男人收回發散的心思,忽然忍不住輕笑一聲。

說起來,這算不算是另一種角度上的“恃寵而驕”?

……

我認真打量了一會紮伊德的態度,倒也不像是個被拎著刀架在脖子上威脅的焦急樣子。

不過麽,恩裏科要是真的幹出來這種事情我也不奇怪就是;最近城主府的人又多了些,騎士的身上也多了些肉眼可見的焦慮反感。

此前的感覺尚且不明顯,但恩裏科其實很討厭有人隨意打亂他的日常,他將這片土地規劃成自己的領土,所以理所當然地抵觸包括伊蓮娜在內的所有人。

這些人在他眼中,全部都是“外人”。

精靈對恩裏科的印象一向不太好,我身邊有了安蘇拉負責接手照顧後,她更多的精力就放在了盯著騎士上面,索性在這兒的話,恩裏科還算是有堅持的底線,不會真的直接動手。
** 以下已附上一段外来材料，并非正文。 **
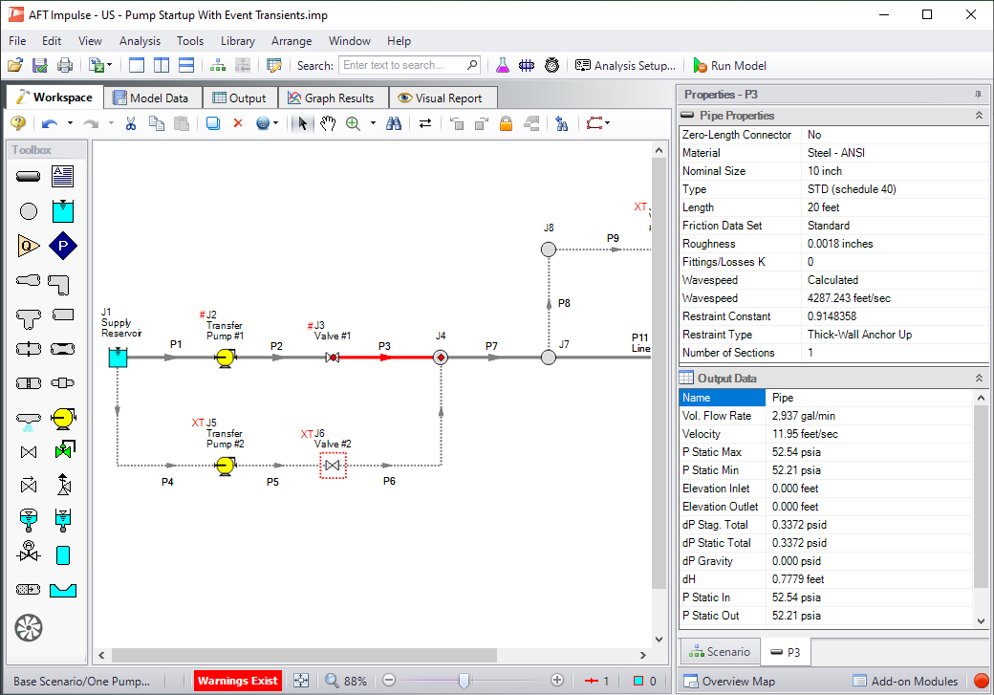
Task: Select the Assigned Pressure junction tool (P)
Action: click(x=62, y=246)
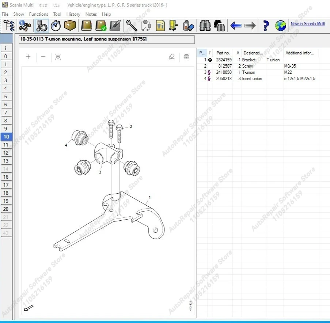Zoom in with the plus button
This screenshot has width=330, height=323.
click(x=28, y=57)
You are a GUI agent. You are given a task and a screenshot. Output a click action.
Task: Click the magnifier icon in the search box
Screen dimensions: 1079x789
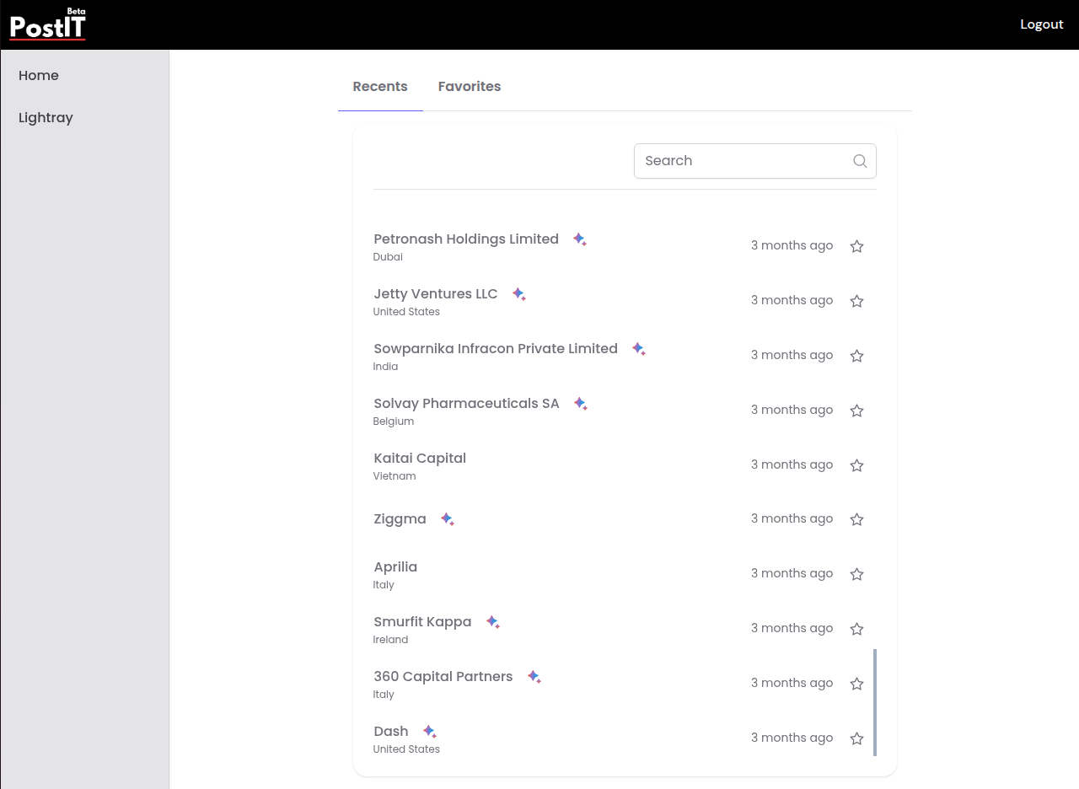[859, 161]
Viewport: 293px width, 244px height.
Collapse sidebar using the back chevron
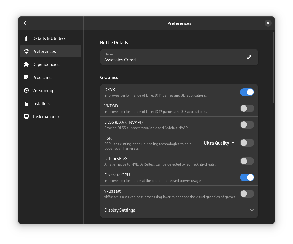coord(25,23)
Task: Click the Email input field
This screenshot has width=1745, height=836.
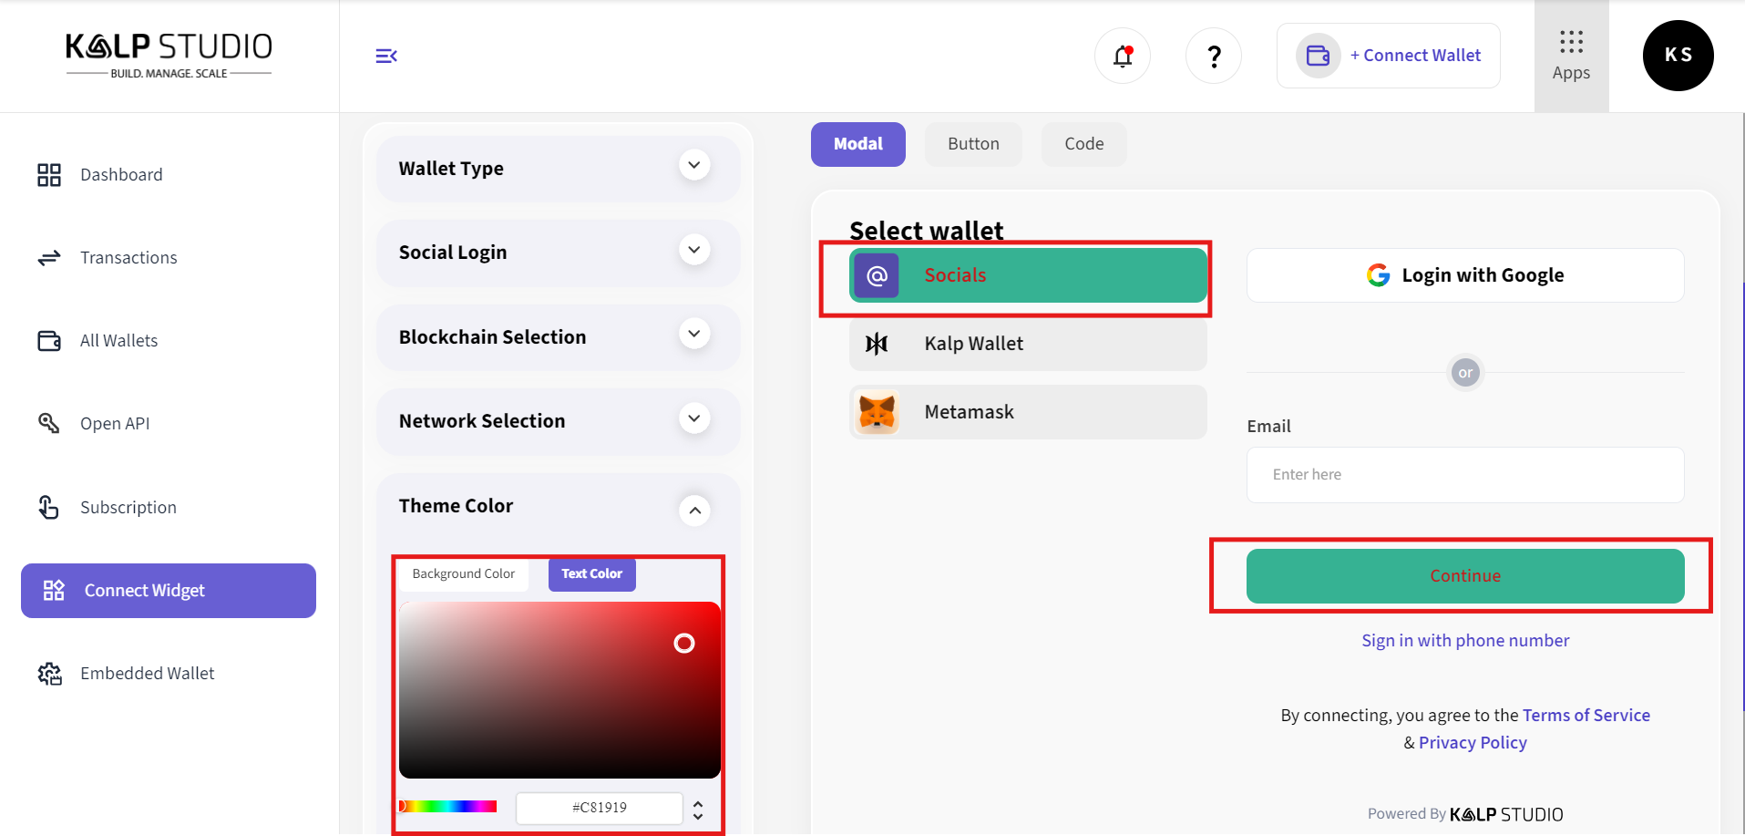Action: tap(1464, 475)
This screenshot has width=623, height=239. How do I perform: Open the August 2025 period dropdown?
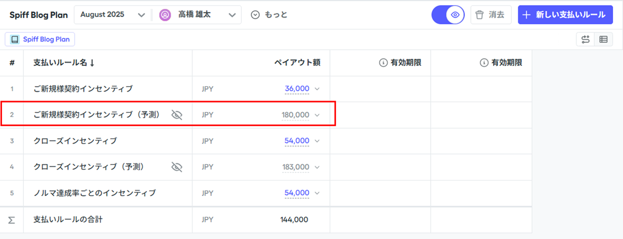point(113,15)
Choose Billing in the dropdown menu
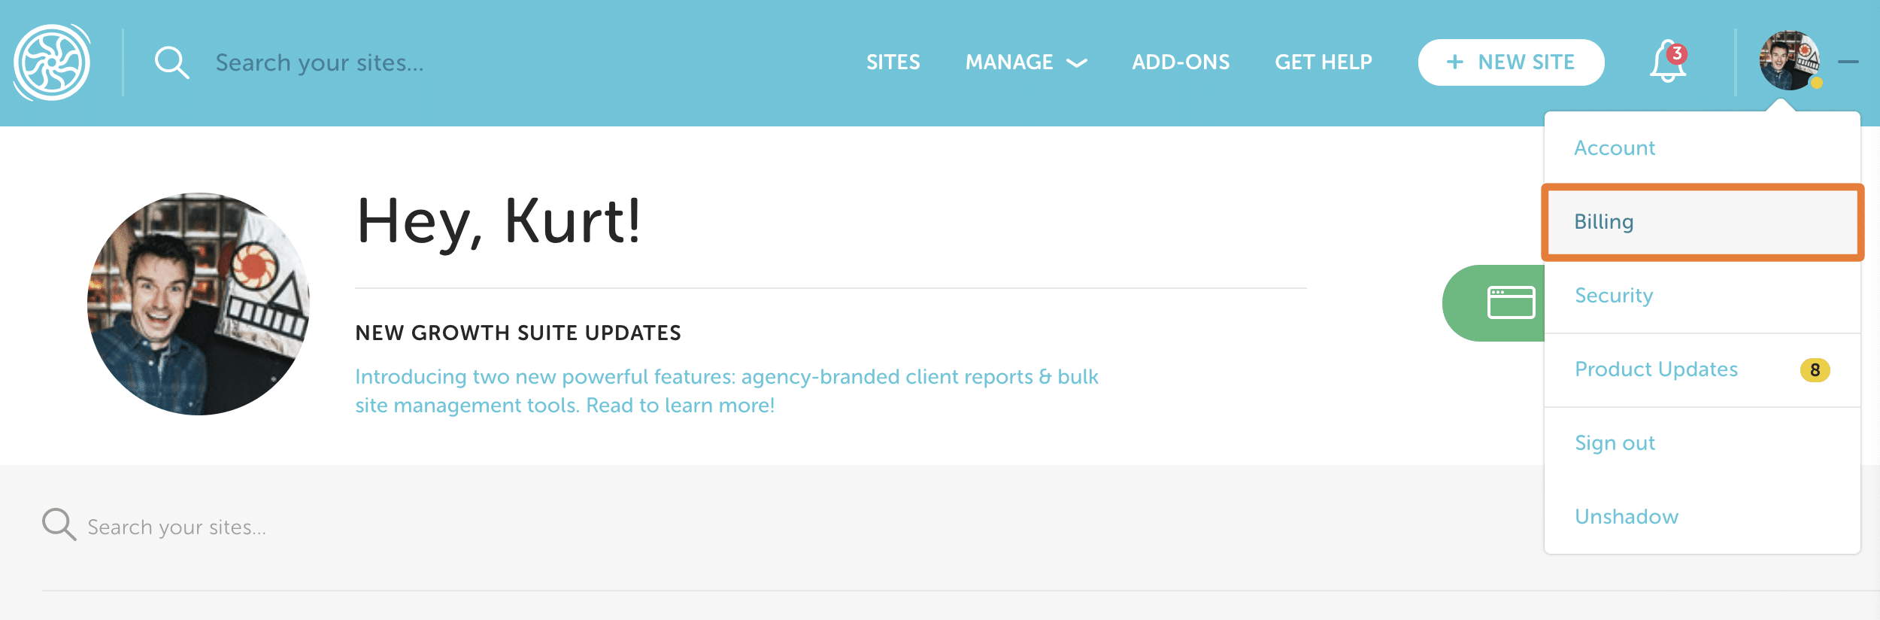1880x620 pixels. coord(1604,222)
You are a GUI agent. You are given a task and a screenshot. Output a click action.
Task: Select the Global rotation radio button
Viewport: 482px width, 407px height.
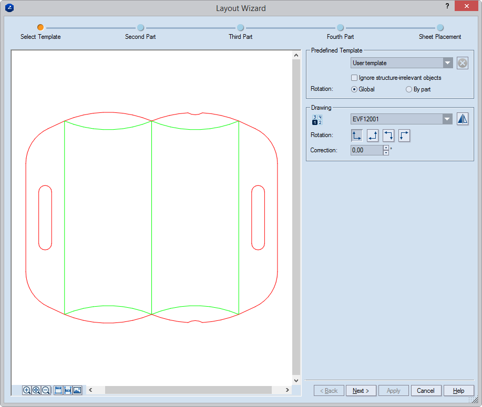[354, 89]
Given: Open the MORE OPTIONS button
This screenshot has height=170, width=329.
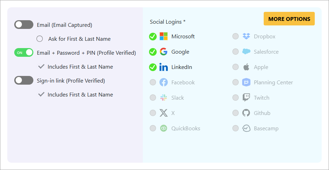Looking at the screenshot, I should 289,19.
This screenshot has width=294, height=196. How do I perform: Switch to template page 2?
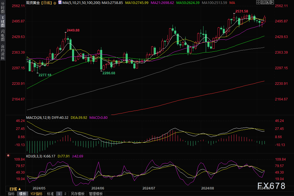point(65,194)
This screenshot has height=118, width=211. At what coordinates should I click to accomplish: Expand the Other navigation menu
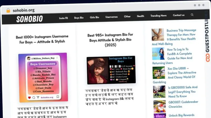(127, 17)
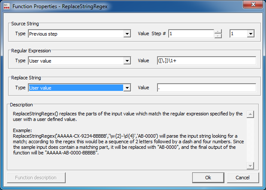This screenshot has height=190, width=266.
Task: Click the Step # input field
Action: [191, 33]
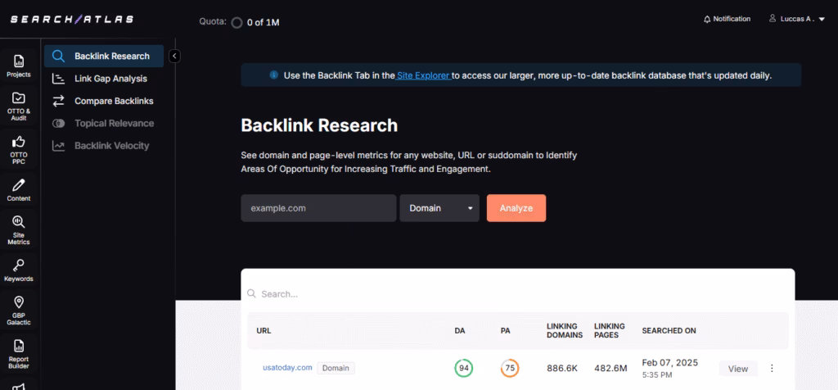This screenshot has height=390, width=838.
Task: Switch to Compare Backlinks
Action: coord(113,101)
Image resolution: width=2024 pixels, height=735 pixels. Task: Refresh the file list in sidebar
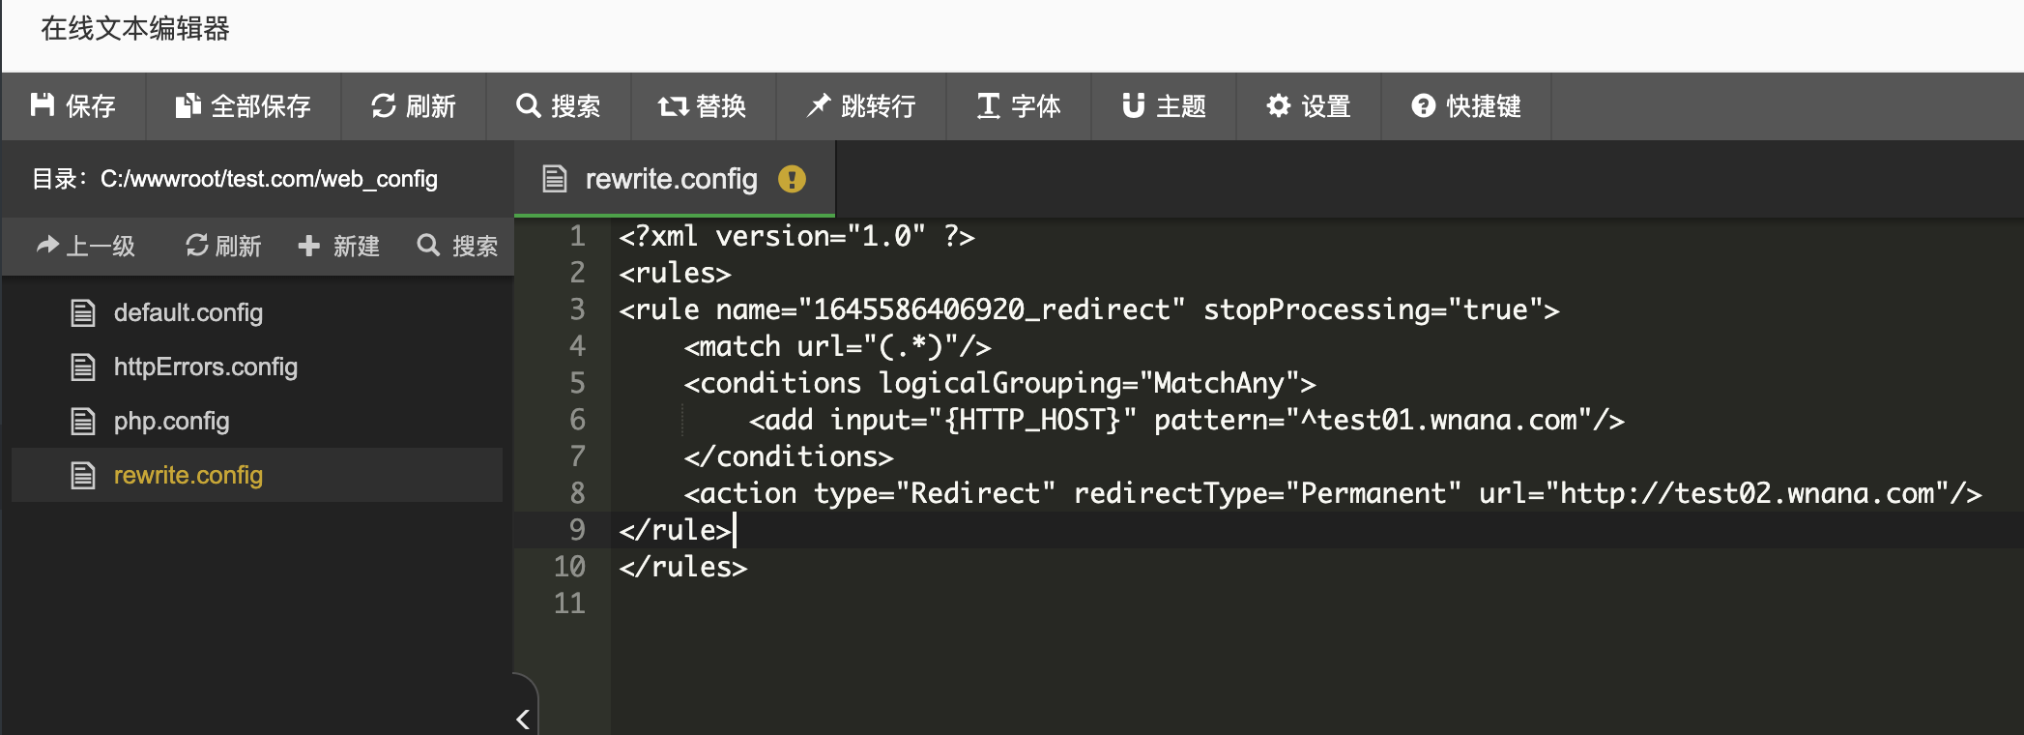(223, 246)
這讓伊蓮娜多了些游刃有餘的從容,每日和我總結情況的時候,神色也要比我想象中更輕松些。

……

但是,近期似乎有些奇怪的變化。

我說不好空氣中變化的氣味究竟代表了什麽,直至不久之後,伊蓮娜幫我帶回了外界的消息。

“這幾天的恩裏科消失次數變多了,他聯系的對象沒見過,我找了紮伊德幫忙去查,也說是沒在卡洛 斯出現的人。”

“目前有猜測方向嗎?”我問。

伊蓮娜搖搖頭,但還是給出了一種可能:“普通人的概率不大,王都那邊的可能性更高些。”

“除此之外,還有一點你需要註意一下,”精靈擡眼看向我,眼中藏著一抹少有的肅然凝重:“城外的最近情況不太好,附近活動的傭兵遞來的消息,附近安靜了很久的一些魔族和獸群最近不太老實,冒險家協會已經增加了對應的偵察委托,但是清繳魔物的委托難度提高了許多,已經是很多人處理不了的程度了……目前看起來,不算樂觀。”

我低著頭,手中的筆跟著轉了幾轉。

“……有多不樂觀?”我又問。

伊蓮娜深吸一口氣,然後才帶著幾分為難的神色,慢慢答道:“……真出事的話,我只能保證帶你安全離開。”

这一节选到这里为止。